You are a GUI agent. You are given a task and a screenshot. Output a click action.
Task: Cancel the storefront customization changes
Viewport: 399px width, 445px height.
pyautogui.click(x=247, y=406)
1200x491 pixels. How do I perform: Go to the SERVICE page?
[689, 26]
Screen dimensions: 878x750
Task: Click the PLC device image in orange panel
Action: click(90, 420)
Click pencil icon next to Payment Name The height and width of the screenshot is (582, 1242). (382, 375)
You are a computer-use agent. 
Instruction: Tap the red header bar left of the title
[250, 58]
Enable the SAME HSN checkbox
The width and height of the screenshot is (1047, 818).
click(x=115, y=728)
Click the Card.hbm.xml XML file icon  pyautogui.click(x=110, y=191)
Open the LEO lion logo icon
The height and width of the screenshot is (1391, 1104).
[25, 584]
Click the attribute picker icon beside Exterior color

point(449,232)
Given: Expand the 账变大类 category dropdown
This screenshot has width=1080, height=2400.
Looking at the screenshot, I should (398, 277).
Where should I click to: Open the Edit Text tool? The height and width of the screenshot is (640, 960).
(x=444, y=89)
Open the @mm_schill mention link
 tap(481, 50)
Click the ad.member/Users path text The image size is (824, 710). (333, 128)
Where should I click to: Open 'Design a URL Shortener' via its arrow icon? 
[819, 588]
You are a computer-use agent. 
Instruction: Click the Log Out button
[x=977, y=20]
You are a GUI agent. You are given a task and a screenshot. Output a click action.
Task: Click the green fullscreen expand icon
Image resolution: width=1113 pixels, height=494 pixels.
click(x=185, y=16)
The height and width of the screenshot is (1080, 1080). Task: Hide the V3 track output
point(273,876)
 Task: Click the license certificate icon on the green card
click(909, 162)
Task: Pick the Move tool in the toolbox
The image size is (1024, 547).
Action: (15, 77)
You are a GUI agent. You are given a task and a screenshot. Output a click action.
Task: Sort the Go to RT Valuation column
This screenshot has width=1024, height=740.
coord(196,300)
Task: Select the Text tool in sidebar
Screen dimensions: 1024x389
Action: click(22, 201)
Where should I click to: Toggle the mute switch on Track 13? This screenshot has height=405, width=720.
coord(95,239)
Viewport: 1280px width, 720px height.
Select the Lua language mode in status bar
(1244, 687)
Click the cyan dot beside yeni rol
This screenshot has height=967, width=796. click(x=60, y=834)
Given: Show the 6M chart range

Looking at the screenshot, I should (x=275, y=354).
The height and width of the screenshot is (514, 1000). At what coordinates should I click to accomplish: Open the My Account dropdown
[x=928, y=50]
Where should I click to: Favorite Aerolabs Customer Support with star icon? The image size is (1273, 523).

TASK PROMPT: Return only the lines running from the line with "The height and width of the screenshot is (1080, 1080)." to the last line of the records, both included, exactly as written.

SOLUTION TO THIS EXERCISE:
The height and width of the screenshot is (1080, 1080). Task: Hide the V3 track output
point(273,876)
 Task: Click the license certificate icon on the green card
click(909, 162)
Task: Pick the Move tool in the toolbox
The image size is (1024, 547).
Action: (15, 77)
You are a GUI agent. You are given a task and a screenshot. Output a click action.
Task: Sort the Go to RT Valuation column
This screenshot has width=1024, height=740.
coord(196,300)
Task: Select the Text tool in sidebar
Screen dimensions: 1024x389
Action: click(22, 201)
Where should I click to: Toggle the mute switch on Track 13? This screenshot has height=405, width=720.
coord(95,239)
Viewport: 1280px width, 720px height.
Select the Lua language mode in status bar
(1244, 687)
Click the cyan dot beside yeni rol
This screenshot has height=967, width=796. click(x=60, y=834)
Given: Show the 6M chart range

Looking at the screenshot, I should (x=275, y=354).
The height and width of the screenshot is (514, 1000). At what coordinates should I click to accomplish: Open the My Account dropdown
[x=928, y=50]
Where should I click to: Favorite Aerolabs Customer Support with star icon? The image size is (1273, 523).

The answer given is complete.